In the UK at the time, and in other countries certainly, there was a rise of anti-immigrant sentiment on the right with people like Enoch Powell (Britain for Britons and all that). Get Back was supposed to be a tongue-in-cheek satire on that, talking about how people should "Get Back" to where they belong.

Original Get Back (http://www.youtube.com/watch?v=WcjBF1uj6Do)

The reason this was dropped was because it was feared people wouldn't get that it was satire and would take it at face value as racism. The song wasn't even heard until a bootleg surfaced in 1986.

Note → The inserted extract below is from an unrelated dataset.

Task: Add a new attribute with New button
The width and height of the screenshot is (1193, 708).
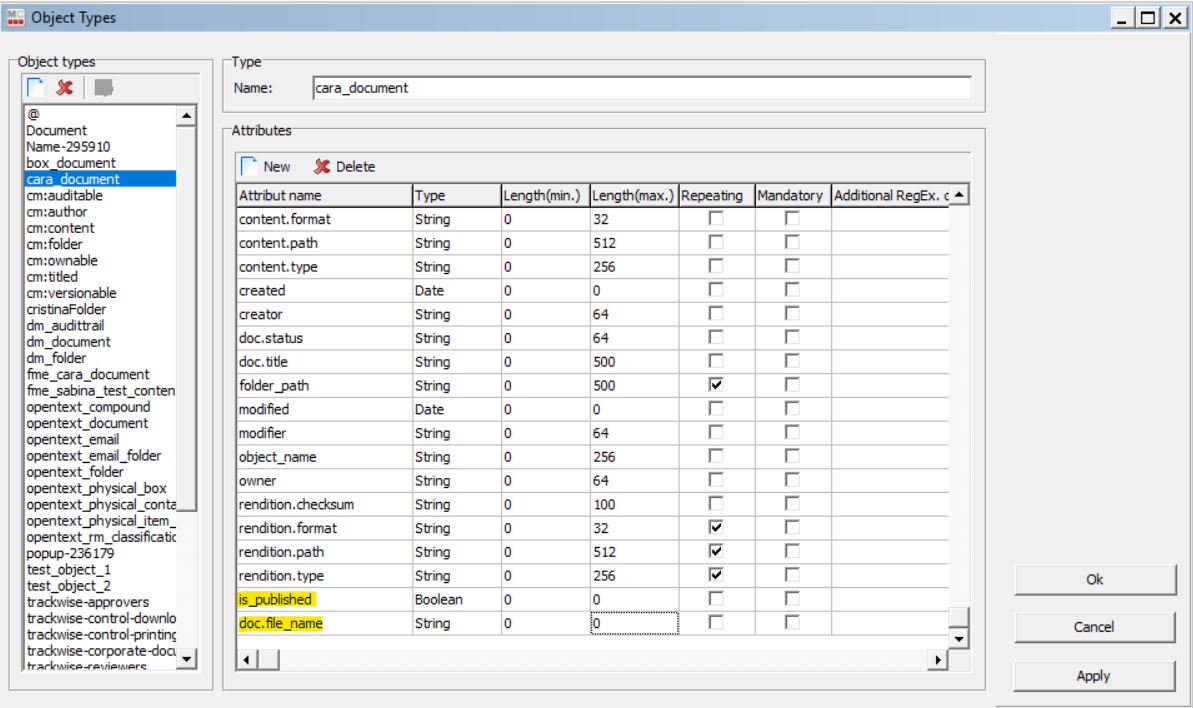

So, what if Get Back was released as originally conceived as a tongue-in-cheek bigotry protest song?

Dr. Luny
December 10th, 2010, 05:58 PM
Was it even finished in its protest form? If the song is released as it is on the Youtube clip I don't think it would go over nearly as well as the original, but if the lyrics are filled in well it might be a hit, though it will turn off many of their xenophobic fans, and some might not get that its a satire.

Emperor Norton I
December 10th, 2010, 06:03 PM
Was it even finished in its protest form?
I think that bootleg is as far as it got as a protest song.

There is a fan thingy which purports to finish off the lyrics per whatever was planned for the final version as a protest song. I don't know if I believe it, but I'll link it here (http://www.youtube.com/watch?v=NwtUnO0Xcq0&feature=related).

If the song is released as it is on the Youtube clip I don't think it would go over nearly as well as the original, but if the lyrics are filled in well it might be a hit, though it will turn off many of their xenophobic fans, and some might not get that its a satire.
I don't really think they had many xenophobic fans. They'd already long since left their mop top phase, and were already PO'ing the right wingers.

I think the biggest problem would be many people wouldn't understand it as satire and take it as racist Beatles.

Thande
December 11th, 2010, 04:34 AM
I don't really think they had many xenophobic fans.

I think you underestimate how mainstream opposition to immigration was in 1960s Britain. It'd probably be about as controversial as when Lennon sent back his OBE.

Elidor
December 18th, 2010, 06:53 AM
It'd be have the same effect as Dead Kennedy's "Kill the poor" a lot of people taking it at face value.

Then the Beatles would have to release another anti-xenophobic song, and this one should be without irony.